In “The Tree of Life,” How are Grace and Nature Contrasted Through the Film’s Characters?
Terrence Malick’s The Tree of Life (2011) is a film about humanity as it relates to nature and existence. The theme of loss is prevalent throughout, as the film frequently positions scenes of beauty and creation against ones of anger, loss, and grief. Centered on the life and losses of a Texas family, the film weaves between the family’s past and present, and boldly illustrates the creation of the universe, from the exploding stars that produced the Earth, to the formation of life, dinosaurs, and progression to human existence. All of existence shares the same eventual life cycle.
Loss kicks off the film’s narrative, when the middle son of Mr. and Mrs. O’Brien (Brad Pitt and Jessica Chastain) is killed in Vietnam at the age of 19. All the characters speak to him throughout the film, in narrative whispers, as if communicating with God or the universe as well.
The oldest son, Jack (played by Hunter McCracken as a child and Sean Penn as an adult), finds his childhood a challenge under the roof of parents with different parenting styles. In one of the film’s first pieces of dialogue, the family matriarch tells us “there are two ways through life: the way of nature, and the way of grace.
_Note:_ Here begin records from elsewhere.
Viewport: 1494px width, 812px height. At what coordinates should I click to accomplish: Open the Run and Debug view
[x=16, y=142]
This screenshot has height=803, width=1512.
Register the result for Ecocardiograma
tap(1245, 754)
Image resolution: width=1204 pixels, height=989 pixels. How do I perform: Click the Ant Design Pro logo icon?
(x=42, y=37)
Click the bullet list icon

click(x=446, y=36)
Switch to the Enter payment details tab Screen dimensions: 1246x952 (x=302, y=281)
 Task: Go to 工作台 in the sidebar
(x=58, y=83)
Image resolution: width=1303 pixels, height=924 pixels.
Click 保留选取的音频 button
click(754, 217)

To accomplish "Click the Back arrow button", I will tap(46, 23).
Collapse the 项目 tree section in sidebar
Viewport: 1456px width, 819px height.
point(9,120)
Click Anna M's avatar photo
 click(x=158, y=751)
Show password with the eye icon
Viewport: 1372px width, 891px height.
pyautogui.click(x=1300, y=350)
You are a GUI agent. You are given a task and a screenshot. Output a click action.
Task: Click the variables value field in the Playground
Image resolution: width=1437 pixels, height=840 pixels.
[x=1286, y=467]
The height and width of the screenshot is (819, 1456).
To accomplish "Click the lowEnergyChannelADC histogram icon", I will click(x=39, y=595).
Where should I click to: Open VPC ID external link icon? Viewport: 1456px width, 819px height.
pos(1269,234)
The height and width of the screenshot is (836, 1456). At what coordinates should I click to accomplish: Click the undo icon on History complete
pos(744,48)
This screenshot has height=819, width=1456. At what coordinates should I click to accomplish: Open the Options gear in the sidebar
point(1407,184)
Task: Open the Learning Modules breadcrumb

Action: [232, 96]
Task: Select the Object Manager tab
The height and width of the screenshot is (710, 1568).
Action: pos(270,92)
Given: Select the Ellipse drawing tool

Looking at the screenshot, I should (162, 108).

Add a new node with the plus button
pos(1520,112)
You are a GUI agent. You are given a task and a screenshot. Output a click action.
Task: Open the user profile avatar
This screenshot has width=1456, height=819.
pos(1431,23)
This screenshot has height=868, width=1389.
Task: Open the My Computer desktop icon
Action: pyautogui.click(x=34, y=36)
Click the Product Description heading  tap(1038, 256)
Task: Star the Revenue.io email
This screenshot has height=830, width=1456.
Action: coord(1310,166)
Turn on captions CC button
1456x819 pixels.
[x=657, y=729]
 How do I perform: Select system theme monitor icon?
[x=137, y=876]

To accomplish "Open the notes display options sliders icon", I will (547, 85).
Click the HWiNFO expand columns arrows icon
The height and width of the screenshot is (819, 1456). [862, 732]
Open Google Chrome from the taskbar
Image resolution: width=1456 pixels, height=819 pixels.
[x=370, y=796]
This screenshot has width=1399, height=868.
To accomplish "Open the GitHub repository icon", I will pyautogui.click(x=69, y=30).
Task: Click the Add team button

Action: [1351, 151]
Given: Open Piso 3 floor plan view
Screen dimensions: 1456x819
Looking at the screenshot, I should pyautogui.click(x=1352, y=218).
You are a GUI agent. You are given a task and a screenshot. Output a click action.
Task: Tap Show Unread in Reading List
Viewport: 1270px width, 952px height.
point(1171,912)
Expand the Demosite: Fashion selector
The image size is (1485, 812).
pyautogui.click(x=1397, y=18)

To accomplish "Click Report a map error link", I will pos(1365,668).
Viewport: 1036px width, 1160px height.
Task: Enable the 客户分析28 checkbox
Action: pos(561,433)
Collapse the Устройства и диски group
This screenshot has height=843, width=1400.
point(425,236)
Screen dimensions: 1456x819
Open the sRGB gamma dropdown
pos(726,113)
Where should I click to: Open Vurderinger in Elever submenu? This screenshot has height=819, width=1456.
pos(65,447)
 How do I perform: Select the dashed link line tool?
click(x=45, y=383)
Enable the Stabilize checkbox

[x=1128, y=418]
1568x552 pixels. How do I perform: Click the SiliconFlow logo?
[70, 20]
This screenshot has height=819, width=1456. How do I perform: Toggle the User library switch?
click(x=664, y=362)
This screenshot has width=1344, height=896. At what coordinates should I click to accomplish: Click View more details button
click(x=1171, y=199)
You have to choose which one to follow. Grace doesn’t try to please itself. It accepts being slighted, forgotten, disliked. It accepts insults and injuries.” Visuals of Mrs. O’Brien along with the narration. She’s in the yard, playing with the children, enriching their lives with love and compassion.
“Nature only wants to please itself,” she continues as the camera pans to reveal Mr. O’Brien for the first time. “And others to please it too. It likes to have its own way. It finds reasons to be unhappy when all the world is shining around it.”
Mr. O’Brien is an artistic soul. He’s the church organist, and he obsesses over Brahms music during family meals. Yet he works in some sort of factory and has a very cynical outlook on life. He’s bitter towards anyone who has more money or status than him, and he has a tendency to be cold and angry. It’s clear from his artistic passions that his life didn’t turn out the way he’d hoped. He teaches his kids to fight, and constantly reminds them the world isn’t going to do anything to help them, while their mother preaches the opposite not through words, but through affection.
Jack finds this grace and nature debate represented by his parents difficult to manage within himself. His younger brother (the one who dies at 19) is musically gifted and artistic like his father, and Jack feels cast aside. His parentage and eventually the death of his brother weigh on him well into adulthood, as seen in the scenes with Sean Penn playing the adult Jack.
“Through the struggles of Jack’s character, the movie poses us with the choice, repeated by mother and by the ongoing imagery: “We must choose between the way of grace and the way of nature.” Grace here means generosity, forgiveness, a form of inner strength that can suffer all sorts of insults and still keep going, resolute and beatific. There are many ways of describing it, but all of them are anchored in our existence, in our humanity. We are the conduits of grace: It would not exist without us. (However, during the cosmic narrative scene, a predator dinosaur spares the life of a docile plant-eater in a seemingly graceful act. Perhaps a suggestion that grace is not only human and that it evolved?) From this perspective, and from what the movie tells us in text and imagery, grace is goodness. Nature, on the other hand, is indifferent to us; it just keeps on going, doing its thing, creating and destroying, with no deeper sense of purpose or value. If God is in nature or is nature, as the movie seems to suggest, then God is not graceful. Most of us are stuck in the middle of this power struggle, trying to make sense of our brief existence. A premature death has no excuse. It shatters even mother’s seemingly inviolable sense of grace.” - Marcelo Gleiser, NPR
What’s the answer? As with most everything gained from watching The Tree of Life, that’s up to the viewer. But Malick proposes that both grace and nature are part of our lives, part of existence, and both exist in harmony. There’s no stopping either of them, and life is about the acceptance of each as one complete concept.